Greekness expressed itself primarily through the gymnasium, but there were also other institutions which catered for the private and social life of the citizens of hellenistic cities, both new and old. These were especially important in the new cities with their mixed populations and absence of traditions but they were also an integral part of life in the older cities. These associations are known as eranoi, thiasoi, and also by special names, such as Poseidoniastai, linking them with some particular deity worshipped as the patron of the association and the strong feeling of devotion to such bodies by their members comes out clearly from the inscriptional evidence. Here is an example from second-century Rhodes:

In the priesthood of Theophanes, the chief eranistes being Menecrates son of Cibyratas, on the 26th day of Hyacinthius, the following eranistai promised contributions for the rebuilding of the wall and the monuments which fell down in the earthquake: Menecrates son of Cibyratas [undertook] to rebuild the wall and monuments at his own expense. The money coming from the [other] sums promised will be at the society’s disposal. . . [Dion]jydus 10 . . . (here the inscription breaks off) (Syll., 1116).

The ‘walls’ are those of the clubhouse, the ‘monuments’ the graves of past members, for such guilds frequently combined the functions of a friendly society, dining club and burial club. In a city like Rhodes they were an important element in private life and in the new centres of the far east they were a means of building new loyalties in what was at first a rather drab and alien world. What is more, they were far less exclusive and purely ‘hellenic’ than the gymnasia. Though their structure and procedures often seem to imitate those of the city, they were catholic in their membership, and frequently included both Greeks and barbarians, free men and slaves, men and women. They gave opportunities for mixing which were less easy within the framework of the city institutions.

In public life the Greeks and Macedonians formed the ruling class. They were a closed circle to which natives gained access only gradually and in very small numbers – and then usually only by the difficult method of turning themselves culturally into Greeks. The creation of this ruling class was the direct outcome of the decisions taken by the armies and generals of Alexander, who after his death decisively rejected his policy of racial fusion and very soon expelled all Medes and Persians from positions of authority. The setting-up of the monarchies did not alter this attitude. It has been calculated that even in the Seleucid kingdom, which faced the greatest problems of cultural conflict, after two generations there were never more than 2.5 per cent of natives in positions of authority (out of a sample of several hundred names) and most of this 2.5 per cent were officers commanding local units (see p. 125). This was not due to incompetence or reluctance to serve on the part of the easterners, as some have argued, but to the firm determination of the Greeks and Macedonians to enjoy the spoils of victory.

★ ★ ★ ★ ★ ★ ★

=== Questions to answer ===
(a) Please reproduce word for word the portion of the passage on hellenistic society starting with "In the priesthood" and going on through "off) (Syll., 1116).".
(b) Write the next part of the passage on hellenistic society, picking up after its final sentence.

(Pixel-coordinate grounding data)

★ ★ ★ ★ ★ ★ ★

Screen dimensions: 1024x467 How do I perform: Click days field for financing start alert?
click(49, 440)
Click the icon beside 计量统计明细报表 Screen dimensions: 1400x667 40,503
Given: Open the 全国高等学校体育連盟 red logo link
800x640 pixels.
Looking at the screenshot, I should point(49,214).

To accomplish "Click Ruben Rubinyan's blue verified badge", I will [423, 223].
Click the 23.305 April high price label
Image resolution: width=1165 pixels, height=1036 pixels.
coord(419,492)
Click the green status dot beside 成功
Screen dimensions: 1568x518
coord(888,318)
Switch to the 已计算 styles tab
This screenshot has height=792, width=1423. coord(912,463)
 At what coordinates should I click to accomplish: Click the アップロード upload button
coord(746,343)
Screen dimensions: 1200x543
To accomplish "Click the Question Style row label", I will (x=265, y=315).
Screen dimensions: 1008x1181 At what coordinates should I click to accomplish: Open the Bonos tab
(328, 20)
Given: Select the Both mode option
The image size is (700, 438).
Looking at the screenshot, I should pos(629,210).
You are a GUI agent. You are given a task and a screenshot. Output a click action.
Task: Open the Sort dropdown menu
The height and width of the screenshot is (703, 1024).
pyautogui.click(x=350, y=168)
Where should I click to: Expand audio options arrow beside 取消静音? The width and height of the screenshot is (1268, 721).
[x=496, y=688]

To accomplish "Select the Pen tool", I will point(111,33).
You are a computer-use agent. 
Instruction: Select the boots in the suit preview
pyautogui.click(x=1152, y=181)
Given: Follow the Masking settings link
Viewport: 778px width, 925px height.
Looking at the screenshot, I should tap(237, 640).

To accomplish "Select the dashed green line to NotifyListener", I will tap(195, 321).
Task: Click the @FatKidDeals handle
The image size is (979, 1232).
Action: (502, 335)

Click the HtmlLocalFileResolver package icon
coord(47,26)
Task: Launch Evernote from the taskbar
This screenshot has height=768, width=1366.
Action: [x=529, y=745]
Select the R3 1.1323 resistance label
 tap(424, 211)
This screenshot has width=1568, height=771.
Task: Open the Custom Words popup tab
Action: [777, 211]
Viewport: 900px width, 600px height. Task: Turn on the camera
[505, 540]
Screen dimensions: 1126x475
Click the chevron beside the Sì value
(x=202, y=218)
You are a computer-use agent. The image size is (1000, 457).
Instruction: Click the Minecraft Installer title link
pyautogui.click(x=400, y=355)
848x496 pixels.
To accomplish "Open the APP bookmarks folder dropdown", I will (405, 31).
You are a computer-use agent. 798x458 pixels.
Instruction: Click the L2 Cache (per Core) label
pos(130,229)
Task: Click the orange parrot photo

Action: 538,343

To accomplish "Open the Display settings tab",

★ ★ ★ ★ ★ ★ ★

=== Your written answers ===
(a)
In the priesthood of Theophanes, the chief eranistes being Menecrates son of Cibyratas, on the 26th day of Hyacinthius, the following eranistai promised contributions for the rebuilding of the wall and the monuments which fell down in the earthquake: Menecrates son of Cibyratas [undertook] to rebuild the wall and monuments at his own expense. The money coming from the [other] sums promised will be at the society’s disposal. . . [Dion]jydus 10 . . . (here the inscription breaks off) (Syll., 1116).

(b)
When therefore we speak of the unity and homogeneity of hellenistic culture, it is of this Greco-Macedonian class we are speaking, a minority in every state made up of men from many parts of the Greek world, springing from various social origins which could be conveniently forgotten in the new environment. These immigrants, like Americans today, maintained lively memories of where they or their parents had come from but these origins had little significance, other than in sentiment, compared with the reality of their new homes and new status. The old frictions between city and city, class and class, were ironed out in the solidarity of life as a Greek minority in this new milieu. Their importance sprang from the fact that the hellenistic kings depended upon this Greco-Macedonian minority to provide them with their administration at the higher levels. Their role in Ptolemaic Egypt and Seleucid Asia will be our concern later, when we consider these states in greater detail. But first it is convenient to glance at those features and institutions of the hellenistic world which held the Greeks together in the alien environment of Egypt and across the vast spaces of Asia, and made them more and more indistinguishable from each other as time passed.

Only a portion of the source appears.